Adirondack Creamery’s pumpkin pie ice cream, explains owner Paul Nasrani, is based on an old recipe he procured from his mother–and it eats as if he liquefied one of her final products and then froze it and churned it into this cold treat. Rich and creamy, it’s redolent of nutmeg, cinnamon, and, of course, sweet, earthy pumpkin–and it’s so convincing, it had at least one of us here at Fork pondering forgoing crafting the classic Thanksgiving dessert come November in exchange for a pint of this instead.
If that tempts you, we recommend you pick up a serving quickly: Nasrani sells the Pumpkin Pie ice cream only seasonally, and it’ll be available until November, at which point it will be replaced by peppermint stick–made with candy canes from a Hudson Valley candy-maker–and another flavor Nasrani has in the works, which he says will be made with all local ingredients.

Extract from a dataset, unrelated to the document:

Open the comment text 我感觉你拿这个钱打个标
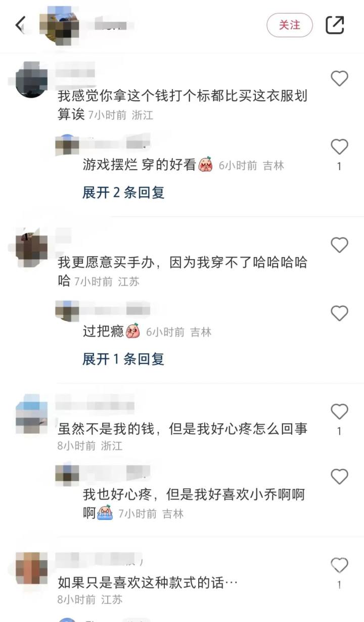Viewport: 364px width, 622px height. pos(183,104)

And keeping it local is a big part of the Adirondack legacy: Nasrani gave up his career at an accounting firm to focus on locally sourced and crafted ice cream after his studio apartment ice cream-making hobby prompted him to buy a commercial machine. He needed a place to run that, so he moved upstate to Lake George, where the owners of a 100-year-old ice cream shop agreed to let him install his equipment and start churning out his own line.

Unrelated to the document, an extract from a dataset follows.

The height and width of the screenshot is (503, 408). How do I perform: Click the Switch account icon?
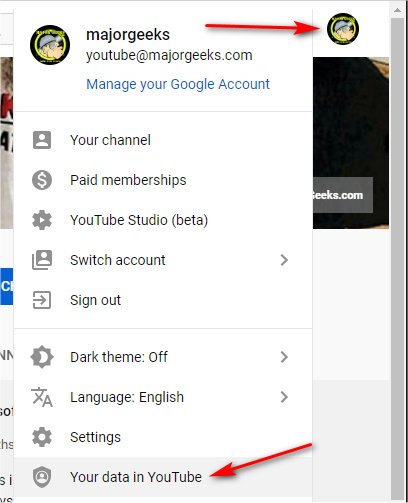coord(42,260)
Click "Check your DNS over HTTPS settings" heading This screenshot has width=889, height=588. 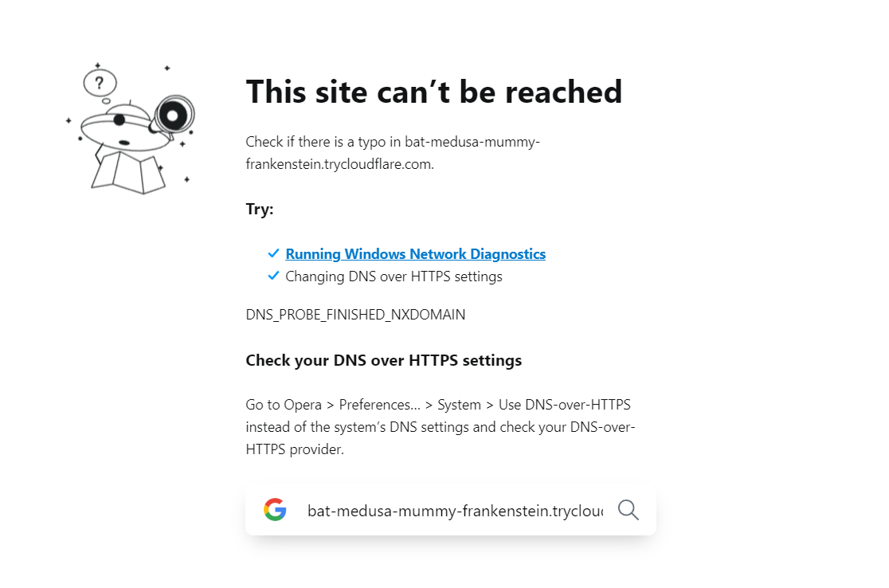click(384, 361)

There was quickly a snag in his plans, though: “Lake George was really far from the markets, and it was a short season,” he says. And when he looked at contracting a dairy to make his ice cream–the base of which contains just milk, cream, sugar, eggs, and no stabilizers–he became discouraged. “Dairies would do it, but I’d have to commit to a tractor trailer of ice cream,” he says. Not to mention dealing with regulators that had, at that point, rarely dealt with an ice cream maker averse to stabilizers.

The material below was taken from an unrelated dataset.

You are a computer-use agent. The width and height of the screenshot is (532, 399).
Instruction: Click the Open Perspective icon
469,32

Nasrani began scouring the Hudson Valley for a dairy that would work with him, eventually landing on one of the oldest family-owned dairies in the state. “They had a room full of ice cream equipment,” he explains. “But they didn’t really know how to use it.” So they let Nasrani come in and figure it out, which launched a small-scale operation that grew into the retail operation that’s slowly but surely spreading throughout Manhattan and Brooklyn.
Adirondack sources everything it can in state–“The milk and cream comes from farms that are 90 miles away from Manhattan,” says Nasrani by way of example–though he acknowledges that vanilla must come from places like Tahiti or Madagascar. But the creamery draws flavor inspiration from much more global sources: Adirondack turns out a regular kulfi-pistachio cardamom flavor based on a recipe for kulfi that comes from Nasrani’s wife’s aunt, a native of Kashmir. The company also turns out more classic concoctions like a vanilla and whiteface mint chip; the latter is imbued with bracingly fresh mint, which carries far more bite than what you find in most mint chip ice creams.
Nasrani will continue to unveil new flavors and holiday one-offs, paying homage to nearby suppliers and craftsmen as he’s able. You can find Adirondack’s ice creams at Union Market, Fairway, the Park Slope Food Coop, and the Brooklyn Farmacy & Soda Fountain where it’s being scooped and used in shakes.